教室の中央では、生徒たちが一斉にVRゴーグルを装着し、虚空に向かって箒を掃く動作を繰り返している。彼らの意識はここにはない。第3教育ブロック指定の「メタバース広場」にダイブし、そこで生成されるバーチャルな枯れ葉や空き缶を拾う「奉仕活動シミュレーション」の最中だ。現実の教室には埃ひとつ落ちていないクリーンルームなのに、私たちはこうして「平成の掃除」をエミュレートし、その所作を評価されなければならない。
『注意。駐輪場B区画、管理番号402の自転車において、許可証の視認性が低下しています』
脳内の聴覚野に、無機質な監査AIの声が直接響いた。まただ。過剰な監査ログが私の精神をやすりで削るように摩耗させていく。
「お婆ちゃん、ちょっと外行ってくる」
「はいよ。こっちは見とくからね」
私は廊下を早足で抜け、昇降口から外へ出た。春先の日差しは柔らかいが、ブロックを覆うドームの空調風が肌寒い。駐輪場には、生徒たちが通学ごっこに使う自転車が整然と並んでいる。問題の402番を見つけると、ハンドルの下に括り付けられた「駐輪場の紙札」が、風で裏返っていた。
ラミネート加工された紙の許可証。ICタグ全盛の時代に、わざわざ紙に手書きし、紐で結ぶことが「情操教育」として義務付けられている。私はため息をつきながら、よれた紐を解き、札を表に向けて結び直した。指先に残る紙と麻紐の感触だけが、妙に生々しい。

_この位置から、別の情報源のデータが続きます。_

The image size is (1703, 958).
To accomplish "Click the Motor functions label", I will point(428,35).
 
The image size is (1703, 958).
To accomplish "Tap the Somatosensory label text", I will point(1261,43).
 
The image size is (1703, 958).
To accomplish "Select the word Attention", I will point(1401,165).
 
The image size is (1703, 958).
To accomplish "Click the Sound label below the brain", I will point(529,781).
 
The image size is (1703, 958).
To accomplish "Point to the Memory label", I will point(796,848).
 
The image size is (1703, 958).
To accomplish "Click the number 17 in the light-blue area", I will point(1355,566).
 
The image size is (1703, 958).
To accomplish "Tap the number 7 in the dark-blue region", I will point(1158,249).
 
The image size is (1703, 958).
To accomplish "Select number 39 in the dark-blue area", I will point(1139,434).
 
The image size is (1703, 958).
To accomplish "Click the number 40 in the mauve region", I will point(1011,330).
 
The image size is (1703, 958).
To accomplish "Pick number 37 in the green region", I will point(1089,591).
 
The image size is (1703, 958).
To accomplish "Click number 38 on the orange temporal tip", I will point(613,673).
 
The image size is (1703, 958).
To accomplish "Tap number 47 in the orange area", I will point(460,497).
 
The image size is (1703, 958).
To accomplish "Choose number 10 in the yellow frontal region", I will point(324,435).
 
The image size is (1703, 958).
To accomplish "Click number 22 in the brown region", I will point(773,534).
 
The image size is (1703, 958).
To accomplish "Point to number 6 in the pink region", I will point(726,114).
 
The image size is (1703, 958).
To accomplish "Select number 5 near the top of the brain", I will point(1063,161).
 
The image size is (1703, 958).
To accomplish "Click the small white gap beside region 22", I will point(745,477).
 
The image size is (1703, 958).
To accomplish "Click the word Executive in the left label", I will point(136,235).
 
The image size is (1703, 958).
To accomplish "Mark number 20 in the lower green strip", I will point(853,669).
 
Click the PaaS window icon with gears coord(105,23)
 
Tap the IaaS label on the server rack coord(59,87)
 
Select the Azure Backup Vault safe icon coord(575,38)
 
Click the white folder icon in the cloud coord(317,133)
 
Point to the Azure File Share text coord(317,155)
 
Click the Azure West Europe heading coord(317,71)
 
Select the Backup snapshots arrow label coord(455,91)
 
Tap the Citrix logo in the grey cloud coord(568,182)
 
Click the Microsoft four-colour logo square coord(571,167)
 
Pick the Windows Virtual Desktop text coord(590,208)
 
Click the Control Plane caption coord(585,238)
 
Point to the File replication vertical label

職員室に戻ると、教頭の机から「紙の回覧板」が回ってきた。これもまた、重要な儀式だ。クリップボードに挟まれた再生紙には、次回の避難訓練の日程が印字されている。私はハンコを押し、隣のデスクへ回そうとして、ふと手を止めた。
「あら、これ」
祖母の声が弾む。
回覧板の裏表紙、監査カメラの死角になる場所に、鉛筆で小さな落書きがあった。へたくそな桜の花びらの絵と、『センセイ、ありがとう』という文字。昨日の放課後、補習に付き合ったあの子の字だ。
デジタルな監査ログには決して記録されない、炭素の粒子による感謝。張り詰めていた神経が、ふっと緩むのを感じた。
「……減点対象じゃないわよね、これ」
「見つからなきゃいいのさ。昔からそういうもんだろ」
私は小さく笑って、回覧板を次の机に置いた。教室からは、虚空を掃く子供たちの、楽しげな足音が聞こえてくる。